ERZURUM - Hak-İş Genel Başkanı Mahmut Arslan, bir düğün salonunda düzenlenen Erzurum Büyükşehir Belediyesi toplu iş sözleşmesi imza töreninde yaptığı konuşmada, 17 Aralık`ta başlayan, paralel devlet, yolsuzluk operasyonları konusunda bir kısım çevrelerin iktidarla, hükümetle mücadelelerini, Hak-İş üzerinden yapmaya özen gösterdiğini savundu.
Hak-İş`in bu tartışmalarda taraf olduğunun altını çizen Arslan, şunları kaydetti:
"Nerede taraftır, millet iradesinin yanında taraftır. Aynı zamanda yolsuzluğa, hırsızlığa, uğursuzluğa, rüşvete karşı da durduğu yerde taraftır. Biz, paralel devlet ve onun uzantılarına, onun Türkiye`deki faaliyetlerine, devlete ortak olma niyetlerine şiddetle karşı duracağız.
Türkiye Cumhuriyeti Devleti`nin ortak kabul etmediğini ve bu devletin bin yıllık bu topraklarda bir geleneğinin olduğunu, beş bin yıllık bir devlet geleneğimizin ortak kabul etmeyecek bir noktada olduğunu hatırlatmak isterim. Ama aynı zamanda kim olursa olsun, unvanı, makamı, ismi kim olursa olsun bu ülkenin bir kuruşuna tenezzül edip, bir kuruşuna eğer göz dikmişse bunun da hesabının sonuna kadar sorulmasından yanayız."
Taşeron çalışanların, toplu sözleşmeler olmadığı için hiçbir sosyal hakkı yok"

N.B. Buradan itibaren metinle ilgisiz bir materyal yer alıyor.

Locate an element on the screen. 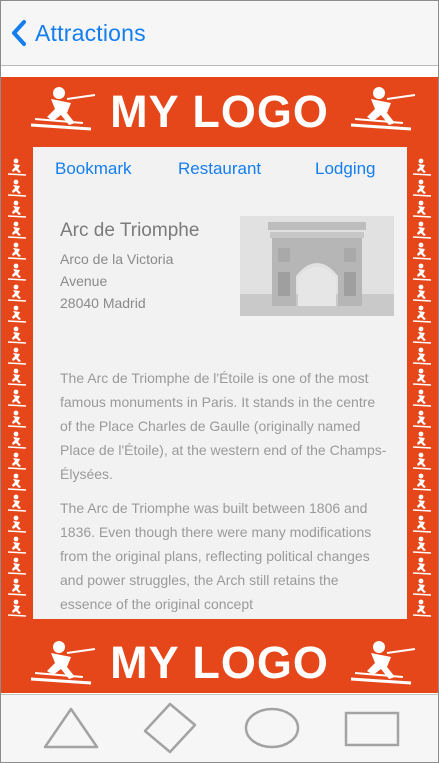 This screenshot has width=439, height=763. triangle-icon is located at coordinates (71, 728).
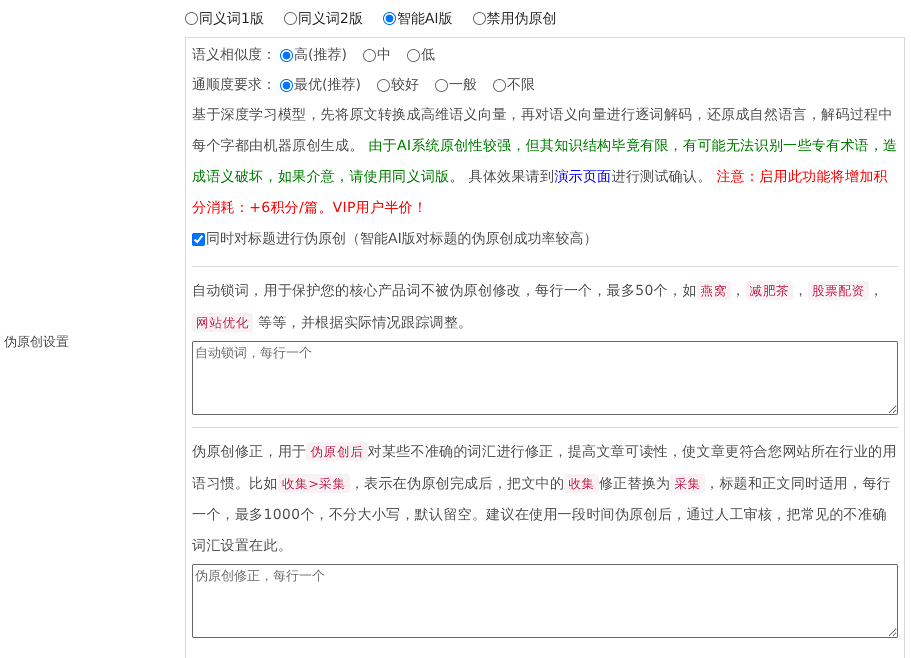  I want to click on demo-link: 演示页面, so click(583, 177).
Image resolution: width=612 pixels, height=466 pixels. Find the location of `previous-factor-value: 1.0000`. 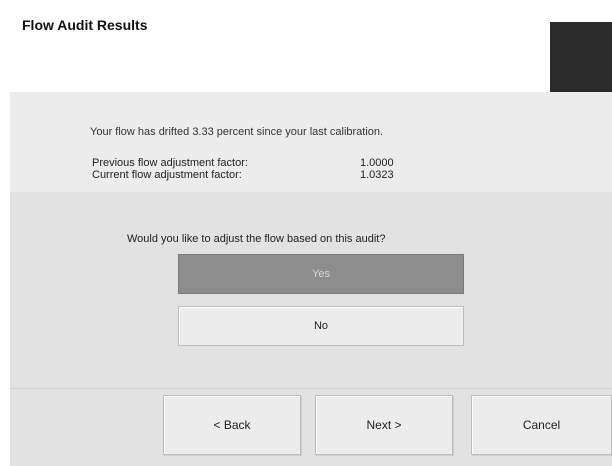

previous-factor-value: 1.0000 is located at coordinates (377, 163).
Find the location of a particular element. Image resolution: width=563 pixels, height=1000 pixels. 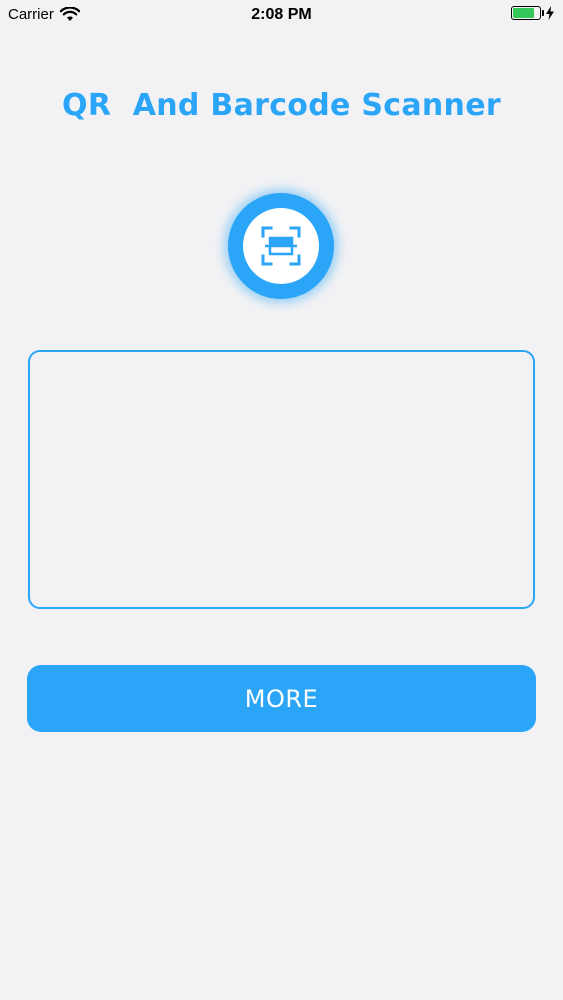

scan-button-inner is located at coordinates (281, 246).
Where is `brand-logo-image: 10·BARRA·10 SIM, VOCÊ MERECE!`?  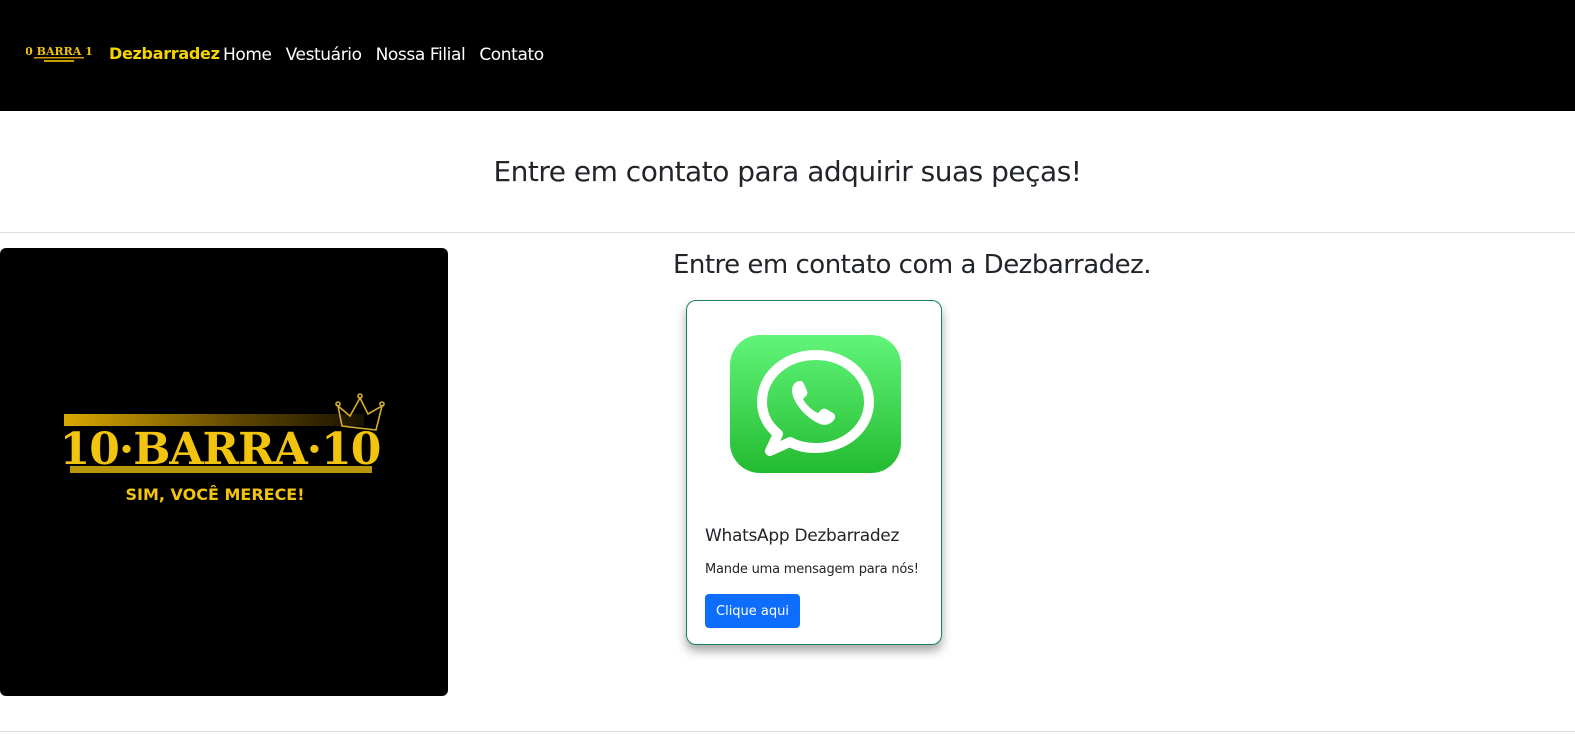
brand-logo-image: 10·BARRA·10 SIM, VOCÊ MERECE! is located at coordinates (222, 448).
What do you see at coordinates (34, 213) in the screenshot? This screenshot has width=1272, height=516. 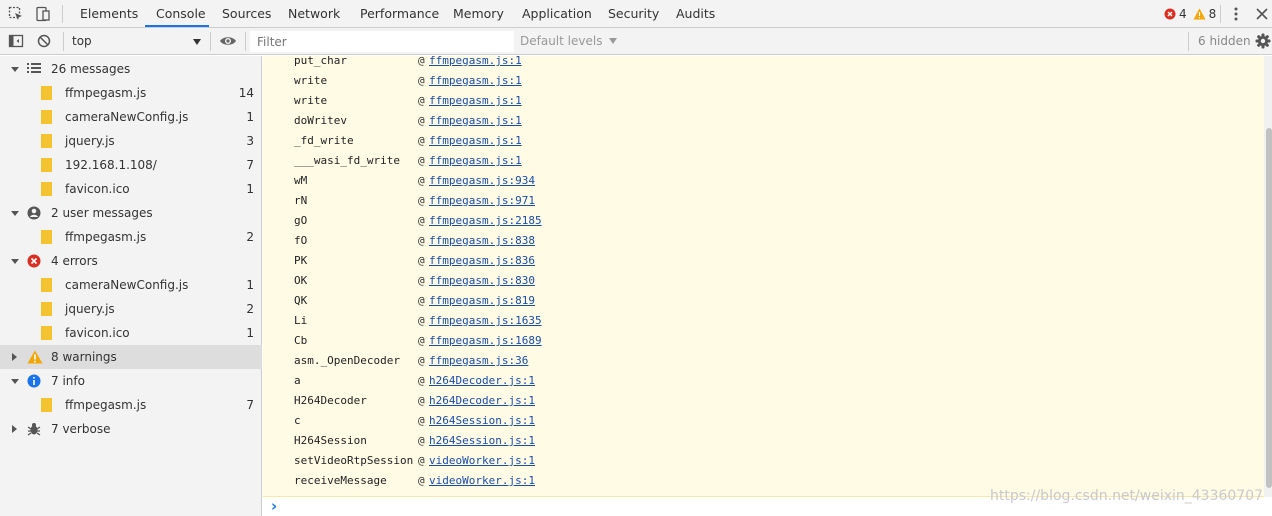 I see `user-icon` at bounding box center [34, 213].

Genel Başkan Arslan, belediyelerde ve kamu kurumlarında genel olarak yaşanan taşeron uygulamalarıyla ilgili Türkiye`de sürdürülemez, içinden çıkılamaz ve devam ettirilemez durumla karşı karşıya kalındığını savundu.
Türkiye`ye yakışmıyor
Türkiye`de 1999`da belediyelerdeki kadrolu işçi sayısının yaklaşık 250 bin civarında olduğunu anımsatan Arslan, şunları kaydetti:
"Taşeron işçisi hemen hemen yoktu. Geçici işçiler vardı. Bugün geldiğimiz noktada belediyelerde toplam 70 bin kadrolu içi var. 400 bine yakın da taşeron işçisi var. Dolayısıyla kamuda toplam taşeron işçisi bir milyon civarında. Toplam kadrolu işçi sayısı da 150 bine düştü. Dolayısıyla bu tablo Türkiye`ye yakışmıyor. Değişen, büyüyen, gelişen, dünyanın 17. büyük ekonomisi, milli geliri her yıl artan, hakikaten ciddi anlamda bir değişim, dönüşümü gerçekleştiren Türkiye`nin çalışma hayatında böyle bir yapının gerçekten sürdürülebilir olması mümkün değil.

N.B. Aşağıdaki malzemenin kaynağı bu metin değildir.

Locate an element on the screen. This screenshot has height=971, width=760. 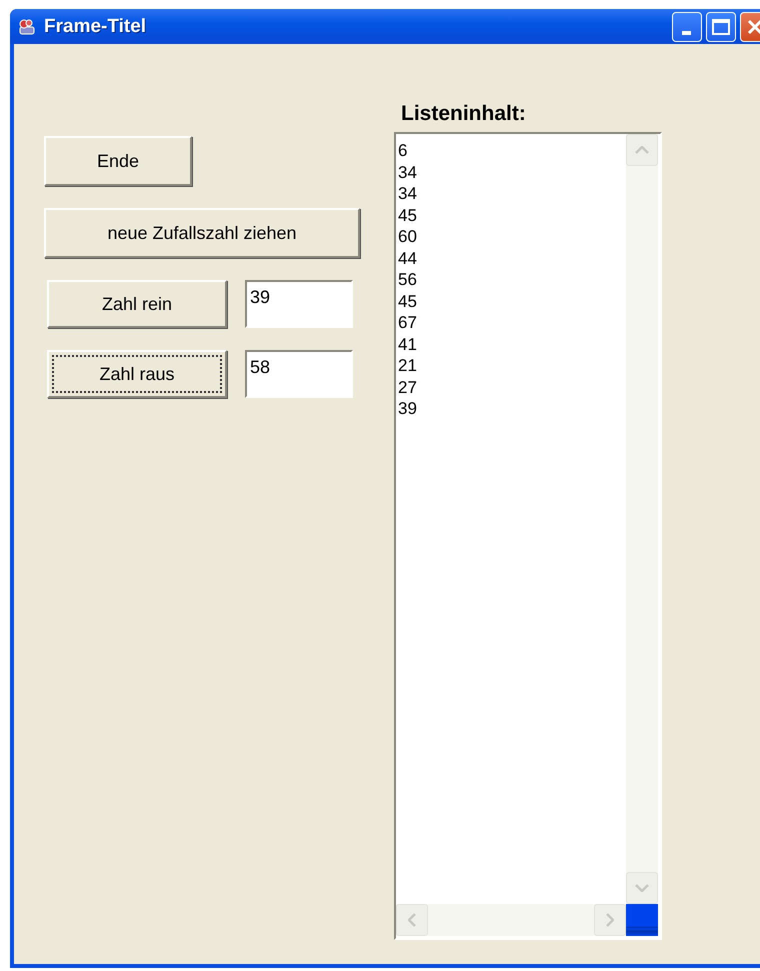
list-item: 60 is located at coordinates (529, 237).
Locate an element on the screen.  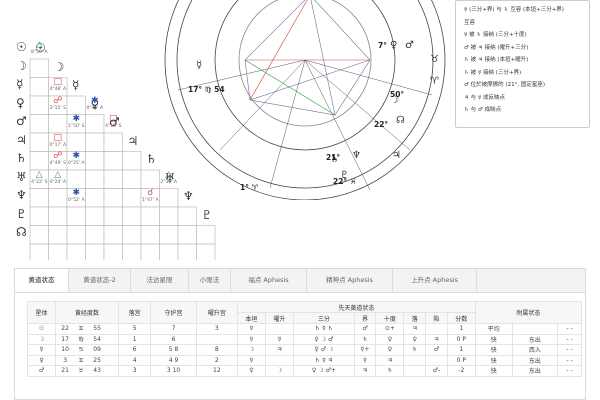
cell-longitude: 21 ♉ 43 is located at coordinates (87, 371).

Çünkü taşeron işçisi dediğimiz arkadaşlarımızla beraber çalışıyorsunuz. Onların ücretlerini, başkanlarımız biraz daha zorlayarak, belki asgari ücretin üzerine çıkarıyor ama toplu sözleşme olmadığı için hiçbir sosyal hakları yok. İkramiyeleri yok, fazla mesaileri, yıllık izinleri, kıdem tazminatları maalesef bunun büyük ölçüsünden mahrumlar."